I’m not sure what to do now. I still have some friends who know stuff about harddisks (like, know the stuff you have to sign NDAs with the disk manufacturers in order to know), and I’m trying to pick my network about what to do next. Basically, from what I hear so far, I should keep donny off, let the disks cool down, be ready with lots of room on a separate host to copy stuff out of it, boot it up in a cool room, take the most critical stuff out and then do whatever, it doesn’t matter, cuz the disks are dead even if they seem alive. I’m told never to trust any of the disks that were inside during the malfunction (that’s >$1,000USD worth of disks…), once a disk reached 70 degrees, even far less, don’t get near it, even if it’s new. Admittedly, these guys are used to handling enterprise disk faults, where $1,000USD in hardware costs (and even many many times that amount) is nothing compared to data loss, but this is the gist of what I’m hearing so far. If you have other observations, let me know. It’s frustratingly difficult to get reliable data about disk failures on the Internet; I know just what to do in case of logical corruption of any sort; but I don’t know precisely what to do in a case like this, and in case of a controller failure, and a head crash, and so on, and so forth. I know it’s a lot about luck, but what’s the best way to give donny the highest chance of survival?

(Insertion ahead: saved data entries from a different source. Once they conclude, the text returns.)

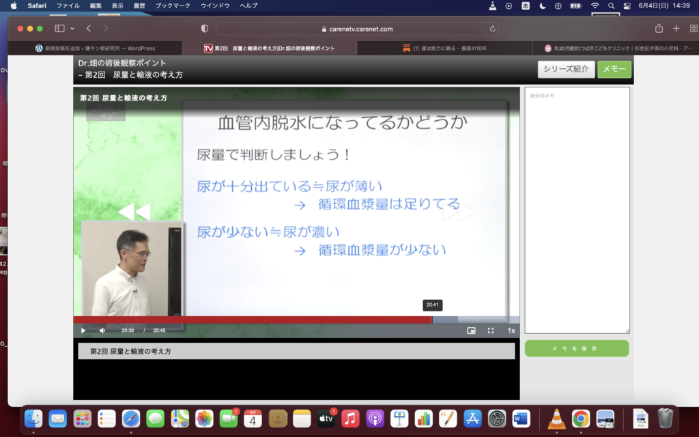This screenshot has width=699, height=437.
Task: Enable picture-in-picture mode for video
Action: (x=471, y=330)
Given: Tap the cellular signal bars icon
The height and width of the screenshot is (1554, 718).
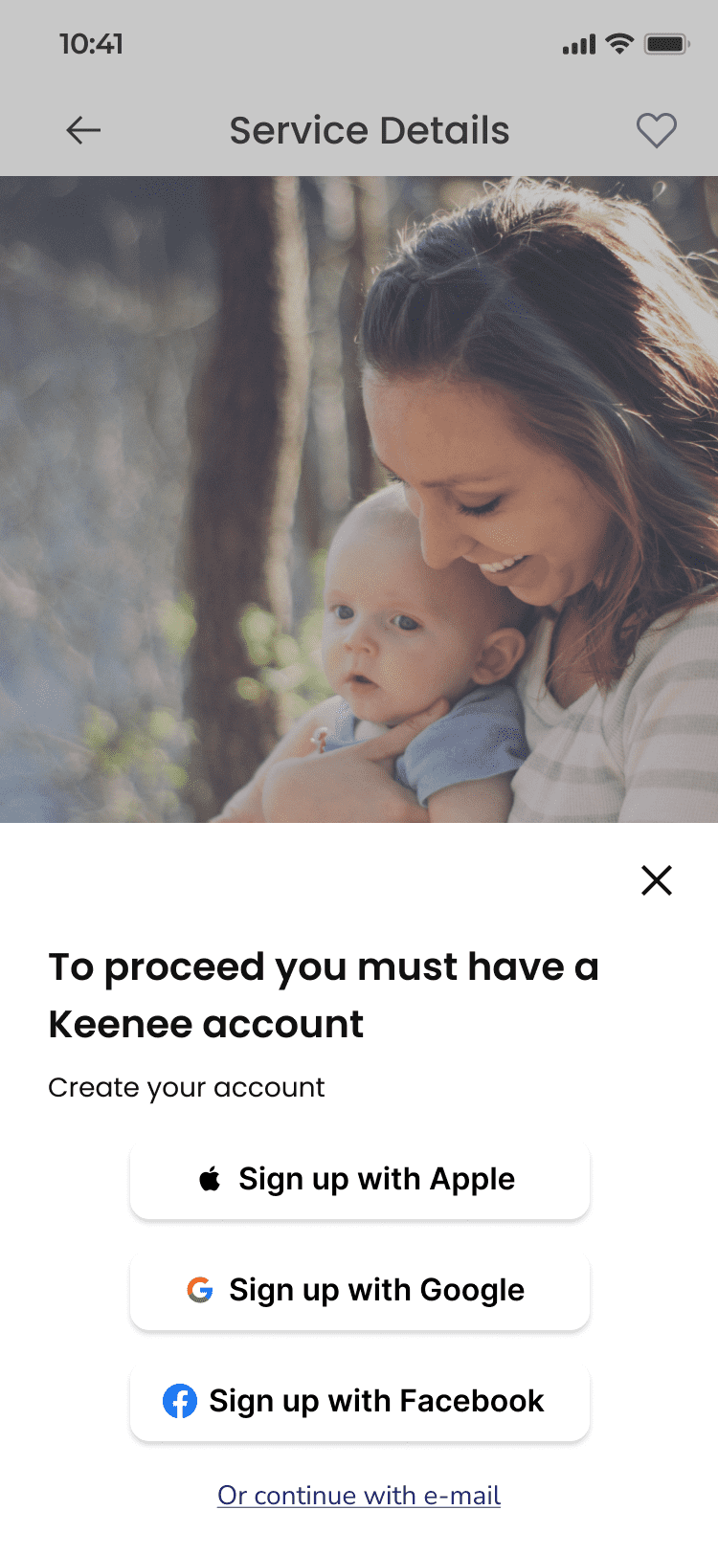Looking at the screenshot, I should click(579, 44).
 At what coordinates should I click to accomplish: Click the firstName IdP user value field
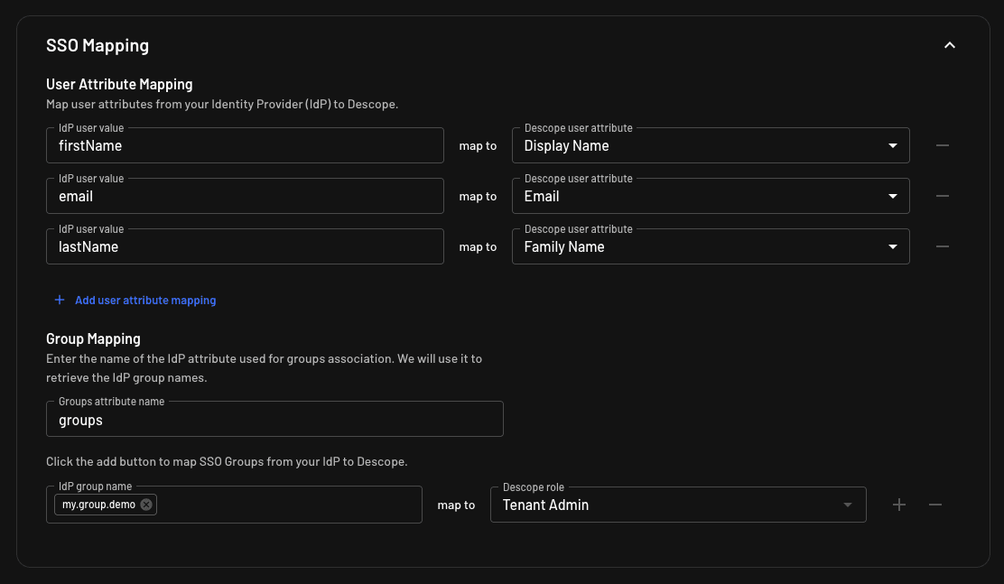[244, 145]
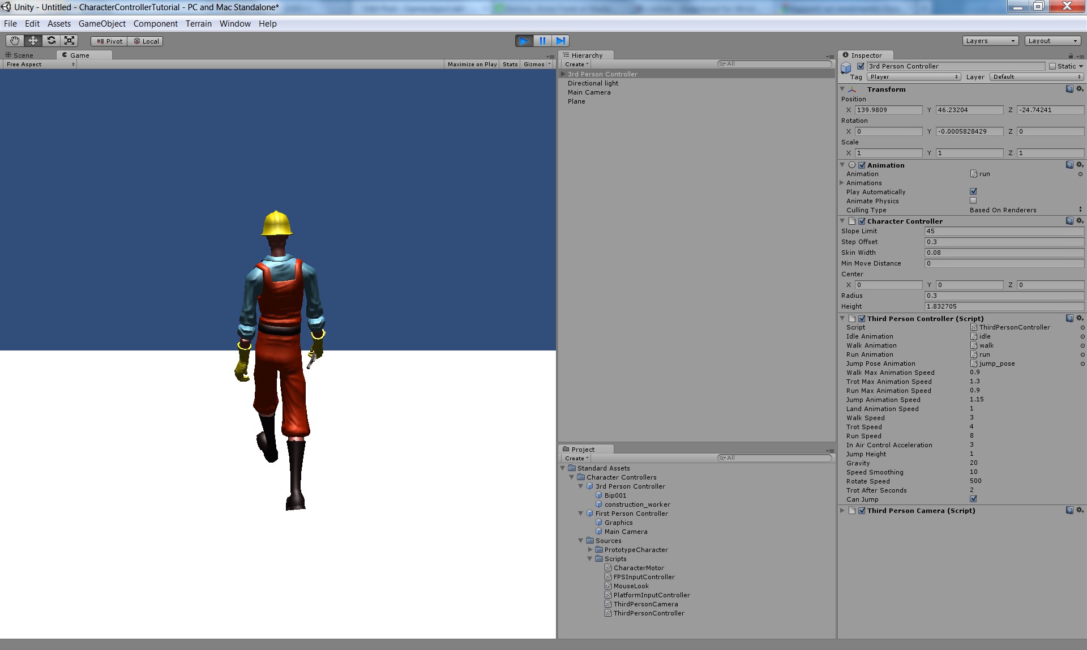The height and width of the screenshot is (650, 1087).
Task: Toggle the Animate Physics checkbox
Action: [973, 200]
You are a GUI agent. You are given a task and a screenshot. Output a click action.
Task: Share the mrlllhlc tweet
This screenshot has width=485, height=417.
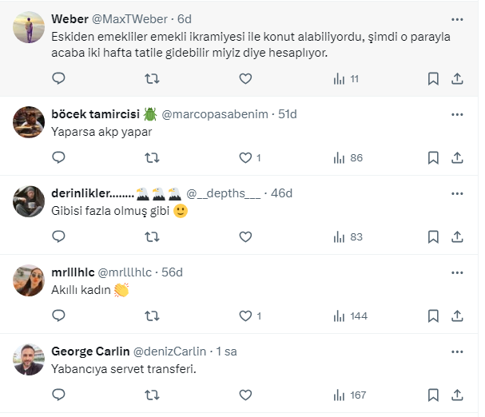coord(457,316)
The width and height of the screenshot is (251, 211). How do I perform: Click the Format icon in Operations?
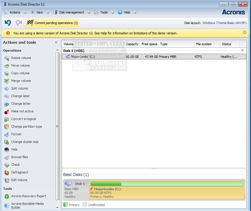pos(7,134)
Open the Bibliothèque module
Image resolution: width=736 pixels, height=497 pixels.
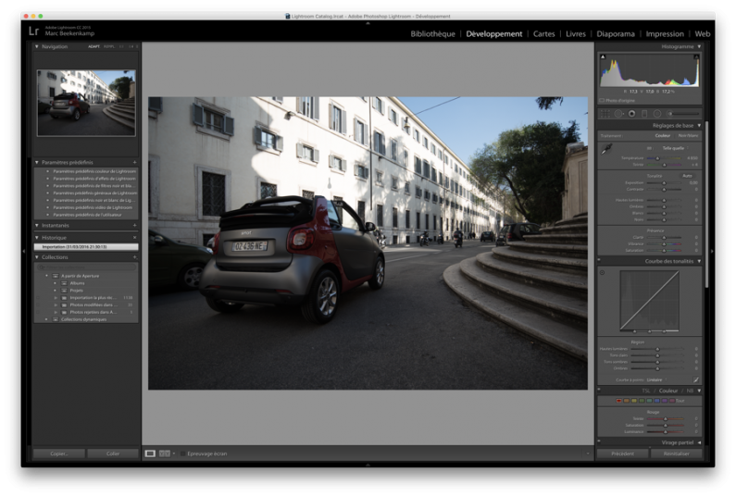(x=432, y=33)

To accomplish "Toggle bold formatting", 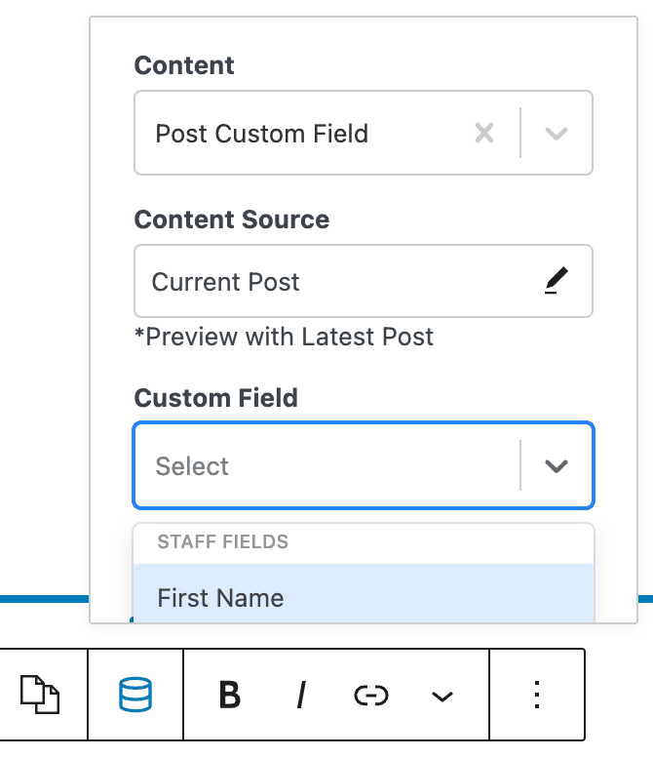I will tap(230, 695).
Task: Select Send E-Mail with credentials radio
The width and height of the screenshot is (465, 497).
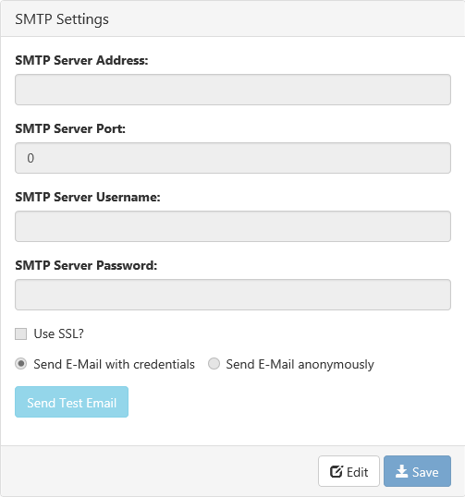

On a parting note, I’ll add that I’m a very sceptic kind of guy, but when it comes to these things I’m rather mystical. It all stems from my roots as a System Administrator; what else can comfort a lonely 19-year-old sysadmin trying to salvage something from nothing in a cold server room at 03:27AM on a Saturday? So now I blame all of this for the name I gave donny. I named it so because I name all my hosts at home after characters from Big Lebowski (I’m typing this on Dude, my laptop), and I called the server donny. The email address I gave it (so it could send me those FzA#$%! S.M.A.R.T reports it never did!) was named Theodore Donald Kerabatsos. The backup server, which is tiny compared to donny and doesn’t hold nearly as much stuff as I’d like to have back now, is called Francis Donnelly. The storage pools (and then RAID volumes) were called folgers, receptacle, modest and cookies (if you don’t understand, you should have paid more attention to Donny’s funeral in The Big Lebowski). And, indeed, as I predicted without knowing it, it ended up being friggin’ cremated. May Stallman bless its soul.
I guess I’m a moron for not thinking about this exact scenario; I was kinda assuming smartmontools and would be SMART (ha!) enough to shutdown when the disks reach 50 degrees, and maybe there is such a setting and I just didn’t enable it… I guess by now it doesn’t matter. I’m one sad hacker. I can’t believe I did this to myself.